# Jill Carrie - Going out of Buisness???



## Talapia (Apr 27, 2003)

Heard a rumor that the Jill Carrie is 
going out of buisness. Can anyone 
confirm this?


----------



## 2aces (Jul 2, 2007)

Talapia said:


> Heard a rumor that the Jill Carrie is
> going out of buisness. Can anyone
> confirm this?


Not a rumor, get all the details here

http://www.tidalfish.com/forums/che...d-maryland-angler/223953-jil-carrie-sale.html


----------



## fishbait (Nov 11, 2005)

Yes, I also read that the boat is for sale.


----------



## AtlantaKing (Jul 7, 2002)

Well, the Jil Carrie's been for sale for some time.

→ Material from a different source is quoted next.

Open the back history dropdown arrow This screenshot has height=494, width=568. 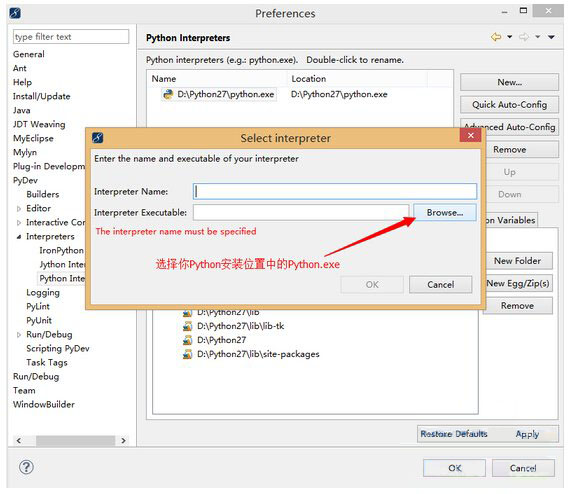(510, 37)
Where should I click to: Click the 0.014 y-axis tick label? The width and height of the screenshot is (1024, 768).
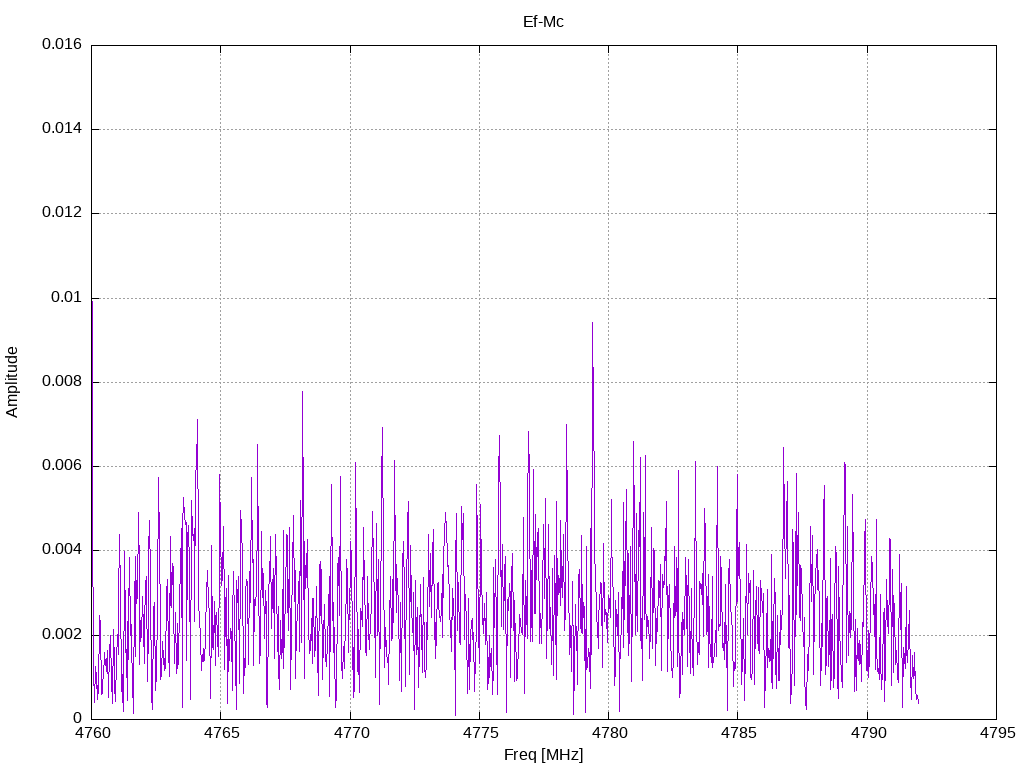[61, 129]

Originally, Capt Jim was looking to sell the Jil Carrie so that he could finance his new boat, as he was giving up his Chesapeake Bay chartering business. The Jil Carrie wasn't that well suited to making the 75+ mile runs out to the canyons since she's a superb bay boat. What's news to me is that he's announced that he will not be building the new boat, and instead has chosen a slightly different line of work. The news saddens me as I have great respect for Capt Jim and would have liked to continue fishing with him.


----------



## reelax84 (Jun 27, 2007)

It's disappointing to see him hang it up. I had the chance to fish with him a few weeks ago for the first time and it was awesome. Capn' Jim seemed like a good dude, but sounds like hes gotta do what hes gotta do for the fam! Gotta respect the mans decision. He says hes gonna keep doin trips till he sells the boat!


----------



## gwaud (Apr 14, 2003)

I spoke with Capt Jim a few weeks back and he hinted around the same. The expenses are too high for what he like to do and he has another job to pay the bills. It mainly tied into the no call no show customers and the party boats in the area which charge half of his rate. He giggled after i mentioned for him to fish off the carolina coast (cheaper and shorter runs). Maybe we will see.


----------